**Recorded information**
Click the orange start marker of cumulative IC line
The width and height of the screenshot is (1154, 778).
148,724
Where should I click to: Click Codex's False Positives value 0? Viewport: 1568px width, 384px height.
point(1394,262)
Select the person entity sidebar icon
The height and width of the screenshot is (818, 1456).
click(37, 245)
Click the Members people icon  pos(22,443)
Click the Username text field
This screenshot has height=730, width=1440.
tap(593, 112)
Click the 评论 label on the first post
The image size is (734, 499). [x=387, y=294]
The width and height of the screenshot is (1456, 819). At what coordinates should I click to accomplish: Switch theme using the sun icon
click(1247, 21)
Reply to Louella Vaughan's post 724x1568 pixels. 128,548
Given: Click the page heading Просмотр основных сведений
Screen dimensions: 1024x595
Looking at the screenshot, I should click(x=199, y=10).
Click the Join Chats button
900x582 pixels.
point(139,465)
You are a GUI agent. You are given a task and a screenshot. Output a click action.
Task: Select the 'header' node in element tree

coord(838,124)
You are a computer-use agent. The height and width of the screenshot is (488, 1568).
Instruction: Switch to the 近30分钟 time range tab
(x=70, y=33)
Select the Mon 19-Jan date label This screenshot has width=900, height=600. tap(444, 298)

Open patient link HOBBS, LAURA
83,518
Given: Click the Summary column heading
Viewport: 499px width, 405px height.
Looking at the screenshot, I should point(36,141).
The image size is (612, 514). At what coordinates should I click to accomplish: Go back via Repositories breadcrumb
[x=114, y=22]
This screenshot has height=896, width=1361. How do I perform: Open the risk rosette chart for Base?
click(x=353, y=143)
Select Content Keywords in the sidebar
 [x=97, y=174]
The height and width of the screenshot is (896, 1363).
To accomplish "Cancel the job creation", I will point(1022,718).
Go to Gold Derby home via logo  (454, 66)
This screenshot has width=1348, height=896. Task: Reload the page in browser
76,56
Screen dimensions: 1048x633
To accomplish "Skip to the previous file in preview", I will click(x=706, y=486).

**Challenge**
Please reproduce every one of the items above, word for word and without any changes.

**Answer to this exercise**
Click the orange start marker of cumulative IC line
The width and height of the screenshot is (1154, 778).
148,724
Where should I click to: Click Codex's False Positives value 0? Viewport: 1568px width, 384px height.
point(1394,262)
Select the person entity sidebar icon
The height and width of the screenshot is (818, 1456).
click(37, 245)
Click the Members people icon  pos(22,443)
Click the Username text field
This screenshot has height=730, width=1440.
tap(593, 112)
Click the 评论 label on the first post
The image size is (734, 499). [x=387, y=294]
The width and height of the screenshot is (1456, 819). At what coordinates should I click to accomplish: Switch theme using the sun icon
click(1247, 21)
Reply to Louella Vaughan's post 724x1568 pixels. 128,548
Given: Click the page heading Просмотр основных сведений
Screen dimensions: 1024x595
Looking at the screenshot, I should click(x=199, y=10).
Click the Join Chats button
900x582 pixels.
point(139,465)
You are a GUI agent. You are given a task and a screenshot. Output a click action.
Task: Select the 'header' node in element tree

coord(838,124)
You are a computer-use agent. The height and width of the screenshot is (488, 1568).
Instruction: Switch to the 近30分钟 time range tab
(x=70, y=33)
Select the Mon 19-Jan date label This screenshot has width=900, height=600. tap(444, 298)

Open patient link HOBBS, LAURA
83,518
Given: Click the Summary column heading
Viewport: 499px width, 405px height.
Looking at the screenshot, I should point(36,141).
The image size is (612, 514). At what coordinates should I click to accomplish: Go back via Repositories breadcrumb
[x=114, y=22]
This screenshot has height=896, width=1361. How do I perform: Open the risk rosette chart for Base?
click(x=353, y=143)
Select Content Keywords in the sidebar
 [x=97, y=174]
The height and width of the screenshot is (896, 1363).
To accomplish "Cancel the job creation", I will point(1022,718).
Go to Gold Derby home via logo  (454, 66)
This screenshot has width=1348, height=896. Task: Reload the page in browser
76,56
Screen dimensions: 1048x633
To accomplish "Skip to the previous file in preview", I will click(x=706, y=486).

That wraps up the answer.